No corredor acima, o diretor de tecnologia Felipe José Martins de Oliveira, 40, apresentava a livraria à filha Catarina, de dois anos. "Ela nasceu na pandemia e eu nunca a tinha trazido aqui", disse o carioca, há cinco anos morando na capital paulista. "Quando percebi que ainda estava aberta, pensei que poderia ser uma oportunidade única."
Sob o impacto da notícia da decretação de falência da livraria, suspensa provisoriamente após a Justiça acatar recurso da empresa, os frequentadores falavam sobre o local com tom de despedida e de preocupação. Afirmavam temer a ocupação do espaço por um supermercado, farmácia, serviço de saúde privado ou qualquer outra atividade com maior demanda.
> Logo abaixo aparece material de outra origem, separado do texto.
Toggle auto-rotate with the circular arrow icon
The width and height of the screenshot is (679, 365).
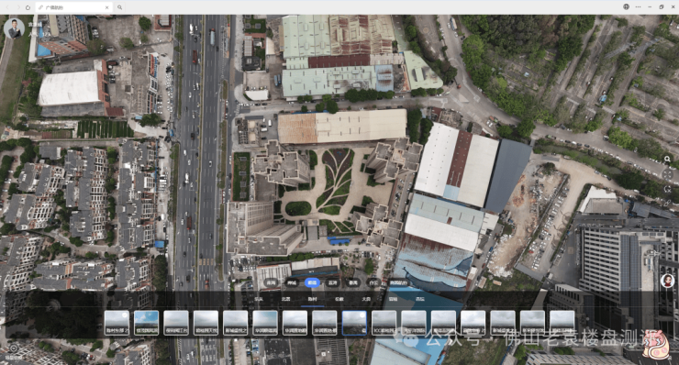click(x=667, y=189)

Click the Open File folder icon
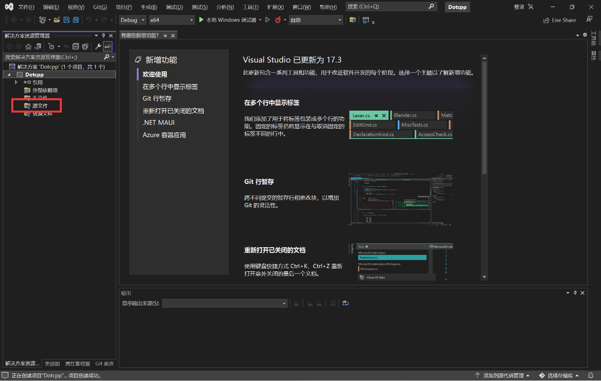pyautogui.click(x=57, y=20)
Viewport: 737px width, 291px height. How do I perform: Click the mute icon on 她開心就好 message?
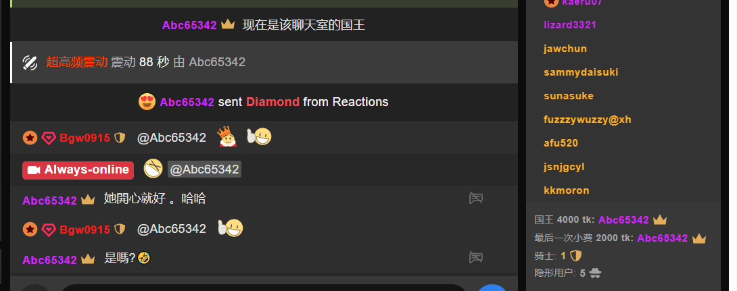(476, 198)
Sérgio Herz, presidente do grupo, tranquiliza os frequentadores. Ele afirma que o modelo de negócio adotado na loja física desde novembro distribui custos e lucros com editores, tornando o estabelecimento sustentável. O negócio, batizado Hub Cultura, permite que o cliente compre diretamente da editora, além de favorecer a realização de eventos como encontros com autores. "Eu sei o que a Cultura da Paulista significa para São Paulo, não posso deixar que ela morra."
A virada de mesa da Cultura seria um contraponto ao histórico de empresas que, apesar da importância cultural e econômica para a cidade, sucumbiram ao perderem espaço na preferência do consumidor ou enfrentarem problemas de gestão irreparáveis. Locais que deixaram vazios na memória da cidade, mesmo nos casos em que os prédios foram ocupados, segundo Douglas Nascimento, pesquisador independente e fundador do Instituto São Paulo Antiga.
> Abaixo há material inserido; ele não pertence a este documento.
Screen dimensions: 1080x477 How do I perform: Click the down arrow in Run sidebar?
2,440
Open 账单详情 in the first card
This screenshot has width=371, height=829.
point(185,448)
Emblemático, o encerramento em 1999 das atividades da loja de departamentos Mappin exemplifica esse tipo de vazio urbano que dificilmente pode ser compensado mesmo com a ocupação do local por outra empresa, diz Nascimento.
As Casas Bahia, que alugaram o edifício João Brícola, em frente ao Theatro Municipal, por duas décadas, não conseguiram cumprir esse papel e desocuparam o prédio no início deste mês.
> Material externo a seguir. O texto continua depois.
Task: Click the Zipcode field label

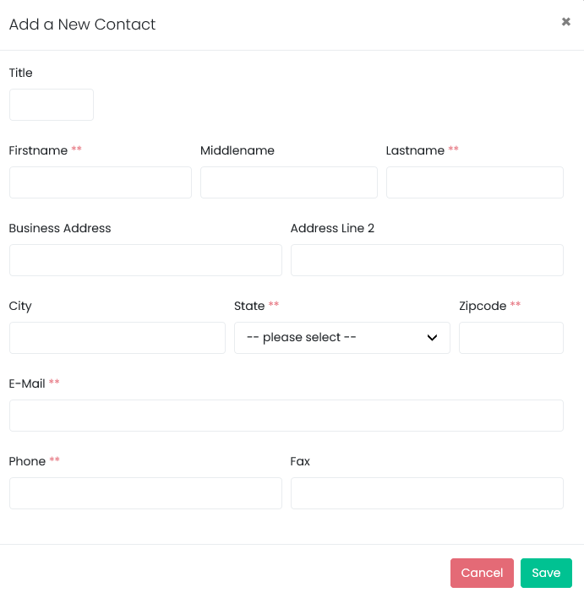Action: click(x=483, y=306)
Nascimento vê, especialmente na região central da cidade, a substituição de atividades empresariais diversificadas por varejistas focados na oferta de produtos baratos para consumo do público flutuante.
"Acho que falta uma política para atrair outras atividades, para que se volte a ocupar o centro. São Paulo está virando um grande Oxxo", disse, fazendo referência à rede mexicana de lojas de conveniência com grande presença na capital paulista.
No entorno do antigo Mappin, há exemplos de decadência em todas as direções. Desde a cinelândia paulistana com suas salas para mais de 3.000 espectadores, como o extinto e vazio Cine Art-Palácio, ao Othon Palace Hotel, ícone da hotelaria nacional que hoje abriga repartições da prefeitura.
Para o pesquisador, São Paulo tem uma característica de não manter atividades empresariais em um mesmo local por muito tempo. "A cidade anda, talvez porque o mercado imobiliário a faça andar, e vai deixando locais que foram importantes para trás."
Ele cita outros exemplos fora da região central, como a antiga sede da Companhia Antarctica Paulista, na Mooca, na zona leste. O complexo industrial, um dos maiores que a cidade já teve, deixou de funcionar em 1995. O edifício pertence à Prevent Sênior desde 2019.
O grupo chegou a anunciar a criação de um complexo de saúde e lazer voltado à terceira idade, mas a ideia não avançou. A empresa disse nesta semana que estuda o que fará no local.
Avesso à nostalgia, o arquiteto Silvio Oksman, 51, sócio do escritório Metrópole, afirmou que é praticamente impossível interromper a dinâmica que aniquila negócios que cativaram paulistanos ao longo do tempo.
"São dinâmicas da sociedade e a cidade reflete a sociedade", disse. "Se agora a paisagem é repleta de mercados, lojas para pets e farmácias, é porque as pessoas escolheram isso."
"Não dá para manter uma empresa quebrada apenas porque ela tem valor afetivo. Não se tomba uma videolocadora porque ela vai mofar", completa Oksman.
Questionada sobre políticas públicas e de incentivo para a manutenção de atividades empresariais importantes para a cidade, a Prefeitura de São Paulo não comentou.